READING TEXT:
Start
Published: May 29, 2008 08:09 am    print this story   email this story  

Hawthorn Hill

By RICHARD J. deROSA

An old and valued friend stopped by yesterday to say hello and to pick up a few daylilies. We did not have too much of a chance to chat, to catch up, but the few moments we did have were precious and memorable.

In the course of our conversation, I mentioned that I had an essay to write, that I was in procrastination mode as usual, and that by nightfall, after a full day working in the gardens, the best idea among those trapped in memory might come to the fore. It took a full night’s sleep for that to happen. I did not bounce out of the sack this morning, but by the time I made it through a few cups of coffee and a short walk with Gabby, it became clear to me that my friend Carolyn and the meaning of friendship were what I really wanted to think about in writing this week.

We go back a long way. I taught at Owen D. Young Central school for several years, two of the best years of my teaching life. I left only because an opportunity came up to chair an English department within 18 miles of New York City, and that made continuing my doctoral studies in the city more feasible. Three years later, I decided that being away from home and family all weeklong was contrary to the reason we had moved upstate in the first place, so I returned home and finish my beloved teaching career in several local schools, the last at Fort Plain for 18 wonderful years.

Carolyn was the librarian at Owen D. Young. Actually, I have always been drawn to librarians. As keepers of humanity’s storehouse of knowledge and thought, they hold the keys to a universe infinite in possibility and value. We hit it off right away.

One never knows precisely why a friendship develops. Often during my life, I have looked back on a particular friendship, each different, each valued for different reasons. I have a few friends whom I have not seen in years, yet they are always present in my mind. Their presence is not necessary for their significance to be felt on a daily basis. Carolyn’s keen and incisive intelligence, her love of books, and her warmth and genuine concern for all of us, faculty and students, snagged me forever right from the start. I still think often of our conversations, about books, ideas, and life in general. There are some very extraordinary people tucked away in these hills! While I taught at ODY for only two short years, and have many fond memories, when I do think of my time there it is Carolyn I think of most.

Several years ago, while having dinner in town, I bumped into Carolyn’s son. I had not seen him in years. At ODY there were so few of us, both students and faculty, that there was always a good chance a student would be saddled with the same teacher, especially in English, for three out of four high school years. That was Jason’s burden, one he shared with countless others. But we got on well, read some good stuff, wrote far more than most students would have preferred, and generally had a good time, despite muffled protestations from time to time about the demands being more college-like than high school-like.
End
TASKS TO CARRY OUT:
1: Decide whether each statement agrees with the essay on friendship, answering yes or no and quoting the words of the essay that settle it: (a) Carolyn worked as the librarian at Owen D. Young. (b) The idea for the essay came to the writer by nightfall after a day in the gardens. (c) The writer ran into Carolyn's son while having dinner in town.
2: Carry the essay on friendship forward from its final sentence, continuing its reflective first-person voice.
The listing that comes next is separate material, unrelated to the essay on friendship.

GIVEN MATERIAL:
Start
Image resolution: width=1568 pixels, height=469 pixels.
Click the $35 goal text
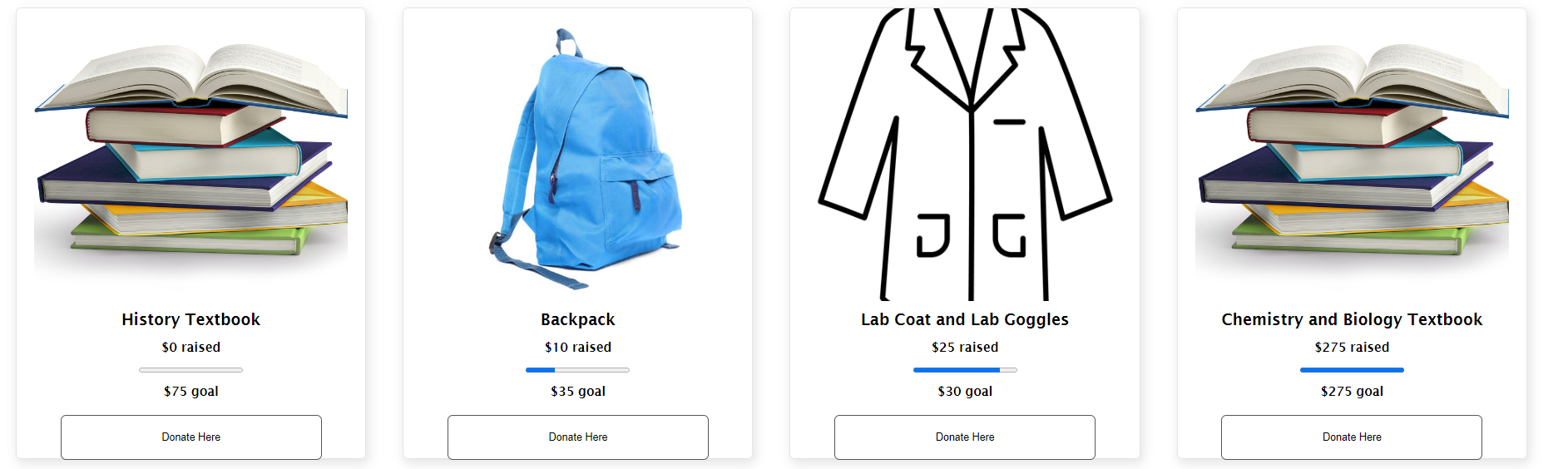[x=578, y=391]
End
ANSWERS TO THE EXERCISE:
1:
(a) Yes: "Carolyn was the librarian at Owen D. Young."
(b) No: "It took a full night’s sleep for that to happen."
(c) Yes: "while having dinner in town, I bumped into Carolyn’s son."

2:
At any rate, when we were catching up he reminded me that the first book he ever really read through, cover to cover, was Richard Adams’s “Watership Down,” one that he values to this day. It is also one of my favorite books, one that I encouraged each of my children to read. There are several authors this old teacher will always be grateful to because their books, always accessible to the most reluctant of readers, have opened so many doors without sacrificing intellectual rigor.

Despite the shortness of our visit yesterday, Carolyn threw a few titles at me, suggested some essay topics, and then closed by suggesting that aging is not such a bad thing after all, and that since the present is all there is one has no choice but to make the most of it. She characterized it as life’s dessert. We agreed about that, and I pointed out that my own perception of time was unalterably changed after reading a Borges short story many years ago. In it, a tribe describes the past as a present recollection and the future as a present hope.

Standing there watching her drive off, I thought about the infinite march of meaningful presents in my life and how this one, just a brief spot of time, as Wordsworth puts it, does indeed have a renovating virtue.

Friendships endure over time by virtue of their lasting value.

I have seen Carolyn no more than four or five times since leaving ODY. But she has been very present in my life since first captured by her kind heart so many years ago. Sitting here writing this morning I think of other friends I have not seen in years and perhaps never will again.

It would be nice, but it does not matter. They are, and always have been, present in my life and mind.

There is, after all, a necessary distinction between loneliness and being alone. It is true as one writer recently put it, that we enter the world alone and we leave it just as alone. But that does not mean we are lonely or that we are without friends.

As I ply my way through this mystery we call life, I am immeasurably thankful for the friendships that have buoyed me, kept my soul afloat. Even Odysseus could not have made it without help.